Epic Games against Apple: the judge delivers his verdict

Epic Games against Apple: the judge delivers his verdict

Judge Yvonne Gonzalez Rogers ruled on Friday in a closely watched trial between Apple and Epic Games.

Rogers ordered an injunction stating that Apple would no longer be allowed to block developers from providing links or other communications that steer users away from Apple’s in-app purchases, which it generated sales. takes 15% to 30% of

The injunction responds to a long-standing complaint from developers and suggests the possibility that developers could direct their usage to subscribe or purchase digital content on its website, hurting sales of Apple’s App Store. can.

The ruling ends the first part of a battle between the two companies over Apple’s app store policies and whether they cut the competition. Apple has won 9 out of 10 cases, but will be forced to change its policies on the App Store and loosen its grip on in-app purchases.

Rogers said Apple is not a monopoly and that “success is not illegal”.

“Based on the trial record, the court ultimately cannot conclude that Apple is a monopoly under federal or state antitrust laws,” Rogers wrote.

However, he found that Apple was engaging in anti-competitive behavior under California law and issued an injunction, which will take effect in 90 days.

“The court found that Apple’s anti-management provisions conceal critical information from consumers and illegally prevent consumer choice,” Rogers wrote. “When coupled with Apple’s original antitrust violations, these anti-operational provisions are anti-competitive and domestic action is needed to remove these provisions.”

Apple shares fell 2% on Friday.

The trial was held in Oakland, Calif., In May, and the company’s two CEOs testified in open court. People familiar with the lawsuit previously told CNBC that both sides hope the decision will be appealed regardless.

Since the trial ended, but before the ruling was made, Apple has made several changes to appease criticism, some as part of deals with other app developers, including some rules about sending emails. e-mails to customers. to encourage them to make non-app purchases and authorize some. Links in applications.

Rogers wrote in the ruling that he disagreed with Apple and Epic Games due to Apple’s alleged dominance in the market. Rogers discovered that it was a “digital mobile game transaction”, not having control of the apps in the App Store, as Epic Games claimed, nor of all video games, like Apple did. claimed.

Battle on Fortnite

Epic Games is one of the biggest companies to challenge Apple’s control over its iPhone App Store, which has strict rules on what’s allowed and what’s not, and plenty of software to use in it. an integrated payment system. Developers are needed, which takes between 15% and 30% of the time. % of each transaction.

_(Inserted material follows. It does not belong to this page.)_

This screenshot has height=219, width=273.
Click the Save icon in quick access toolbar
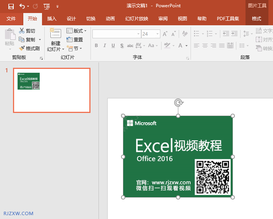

Epic’s most popular game is Fortnite, which earns money when players purchase V-Bucks or in-game currency to purchase costumes and other cosmetic changes.

Epic was not asking Apple for money. Instead, he wanted to allow him to create his own App Store on the iPhone, which would allow him to bypass Apple’s deduction and impose his own fees on the games he distributed. Epic Games CEO Tim Sweeney followed suit in early 2015, according to court records and protests against Apple’s in-app buying rules.

Apple CEO Tim Cook is cross-examined by Gary Bornstein as he testifies at the stand in a week-long antitrust trial in federal court in Oakland, California, United States, in this sketch of the courtroom.

Vicki Behringer | Reuters

But the public dispute between the two companies began in August 2020, when Epic implemented a plan to challenge Apple, dubbed “Project Liberty,” according to a court file.

Epic Games has updated Fortnite on its servers to reduce the price of its in-game currency by up to 20% if players buy directly from the company, bypassing Apple’s technology and depriving users of its in-game payments. . Violate Apple’s rules for deletion.

Apple removed Fortnite from the App Store, meaning new users couldn’t download it and it would eventually stop working on the iPhone because the app couldn’t be updated. As expected, Epic then filed a lawsuit that culminated in the May trial.

At the trial, Apple CEO Tim Cook testified one of the last few days and faced scathing questions from Judge Rogers over his restrictions aimed at encouraging users to make non-in-app purchases,

“I don’t think you really feel any pressure or competition to change the way developers deal with issues,” Rogers said.

Epic Games has also sued Google for control of the Play Store for Android phones. This case has yet to be heard.